Wind Ridge woman gets minimum of two years
WAYNESBURG – Teresa M. Jones hugged her 18-year-old daughter and kissed her newborn granddaughter on the forehead before she was led out of a Greene County Courthouse in handcuffs Tuesday after being sentenced Tuesday to two-to-five years in prison for drug and contraband charges.
Jones, 45, was convicted in July by a Greene County jury of possession of a controlled substance, contraband involving a controlled substance and possession with intent to deliver a controlled substance.
Jones, of 142 Kuhn Hill Road, Wind Ridge, sent two letters containing Suboxone to her son, Willie Wayne Jones, at Greene County jail in June of 2014. The letters contained strips of Suboxone, a form of buprenorphine that is used to treat opioid addiction. Willie Jones was being held in the jail on a burglary charge.
Teresa said Tuesday she sent the Suboxone because her son had been addicted to heroin and she knew he would be very ill going through withdrawal.
“It really is an awful drug and really hard to come off of,” she said.
Greene County President Judge Farley Toothman also ordered Teresa to pay court costs and a $250 fine.

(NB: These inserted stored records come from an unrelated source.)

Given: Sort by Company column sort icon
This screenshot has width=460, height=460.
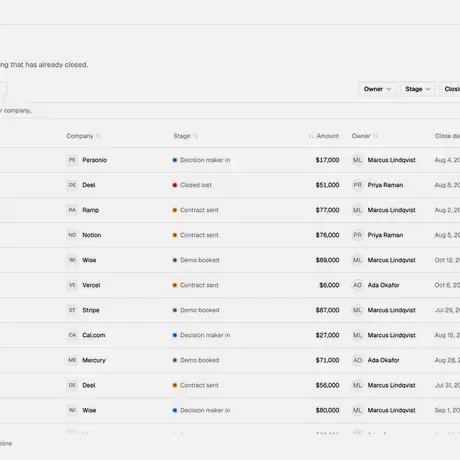Looking at the screenshot, I should click(98, 136).
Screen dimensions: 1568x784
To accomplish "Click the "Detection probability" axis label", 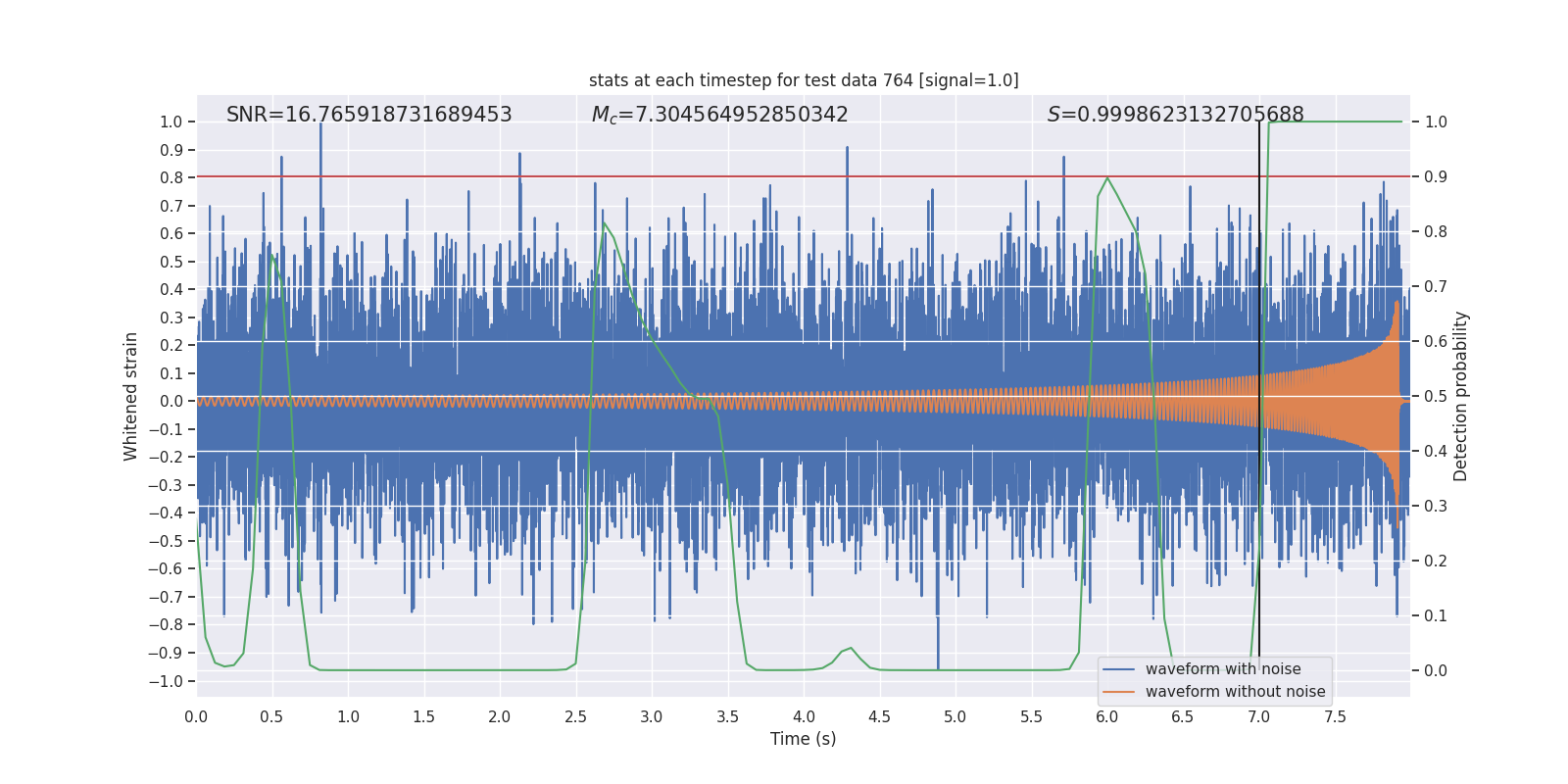I will click(1461, 396).
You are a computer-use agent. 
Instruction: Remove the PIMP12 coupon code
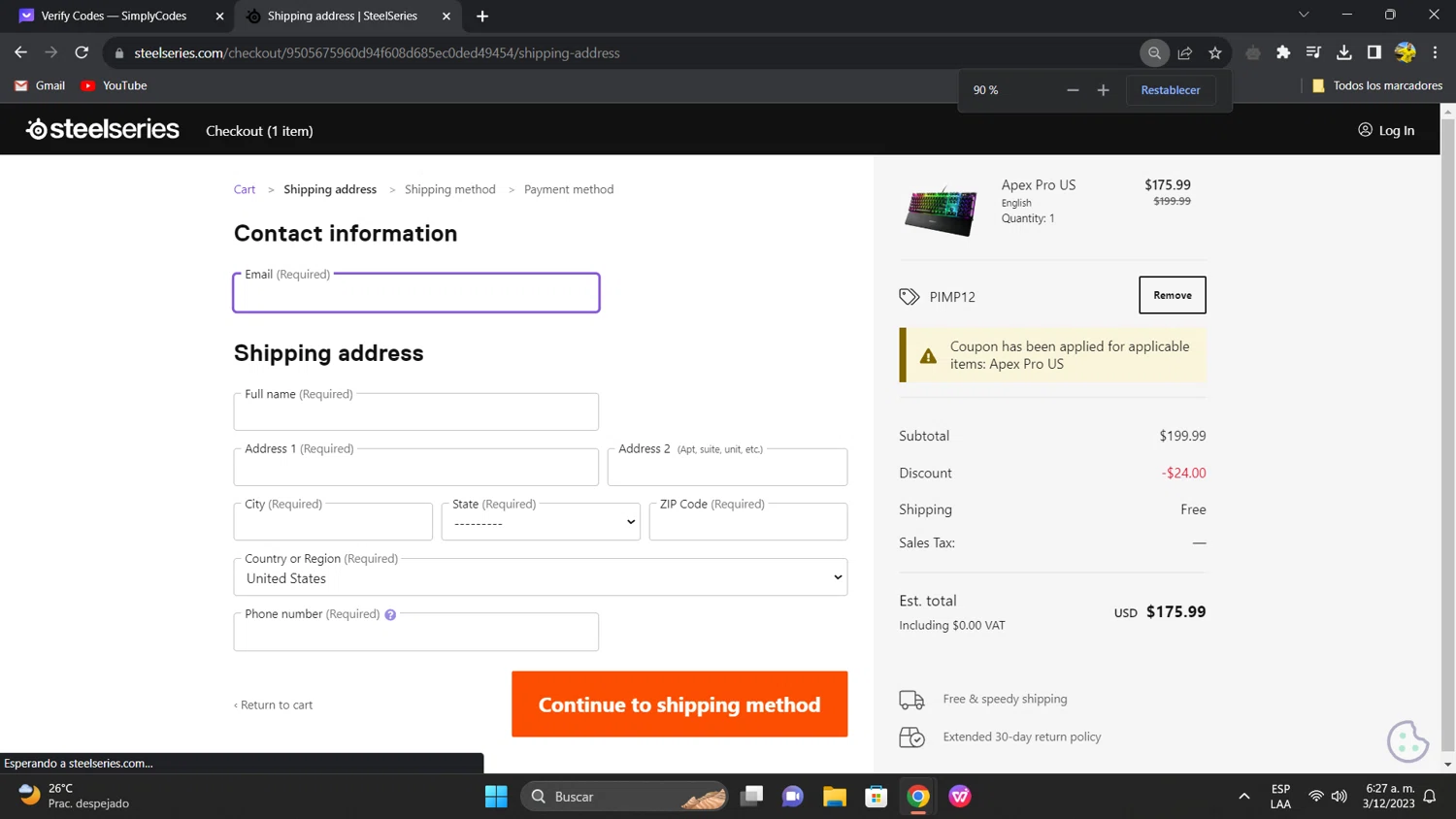pyautogui.click(x=1172, y=295)
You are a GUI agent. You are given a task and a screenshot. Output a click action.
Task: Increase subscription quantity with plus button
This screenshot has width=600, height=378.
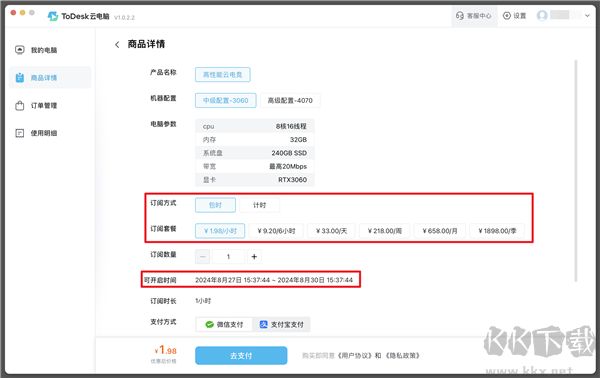coord(254,257)
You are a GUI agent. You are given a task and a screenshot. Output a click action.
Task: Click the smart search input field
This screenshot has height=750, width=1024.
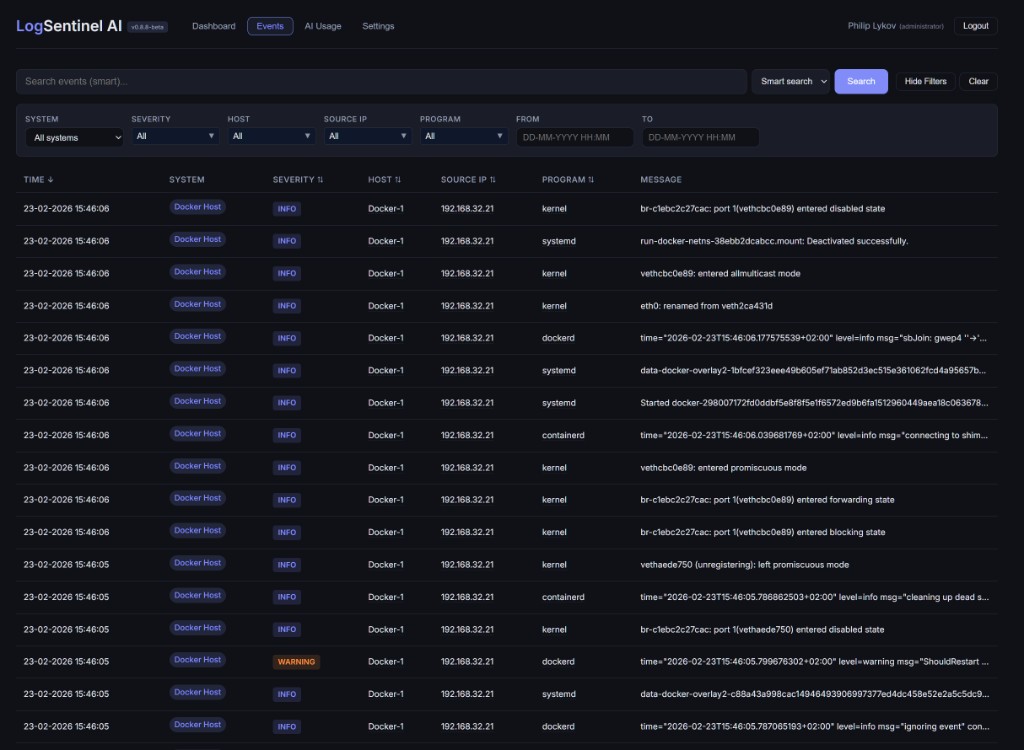380,81
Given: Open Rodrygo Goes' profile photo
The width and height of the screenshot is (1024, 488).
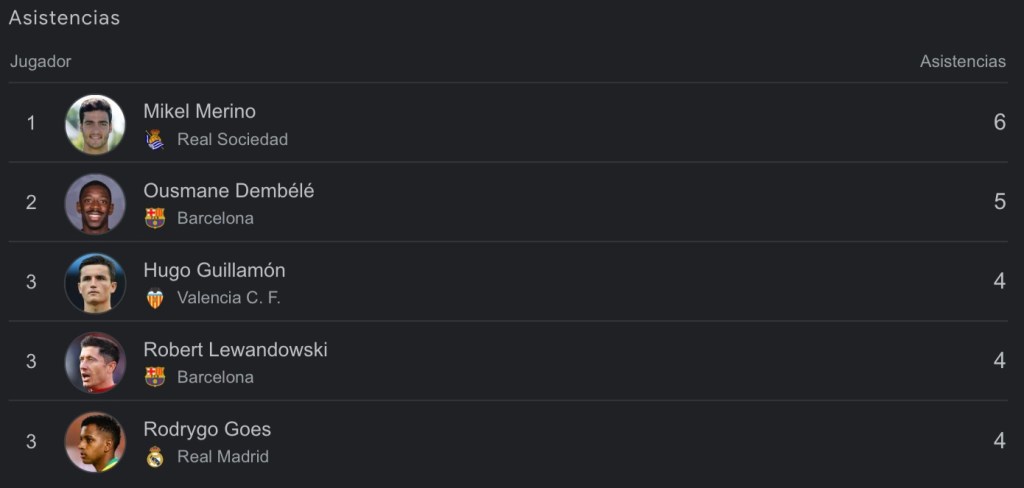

Although the contraband charge had a minimum penalty of two years’ jail time, Jones and her attorney, Harry Cancelmi Jr., asked for a more lenient sentence, such as house arrest, since Jones is a primary caretaker for several of her children and grandchildren.
She said that although unemployed, she often watches her grandchildren while her children are in school or working. She said the family’s only income is food stamps and child and spouse support money from her husband who lives in Illinois.
Her daughter Larissa, who recently had a baby, testified in court about her mother’s role in the family.
“I’ll be the first to graduate high school in my family and it’s all because of my mom,” she said. “She watches my baby while I do my school work. She’s been the only support I’ve had. Without her, our whole family’s going to fall apart.”
Teresa apologized to the court for her actions and spoke briefly about her own fight with addiction, which, she said, led some of her children to substance abuse.
“I’m really sorry,” she said. “I’m trying to be a better grandmother than I was a mother.”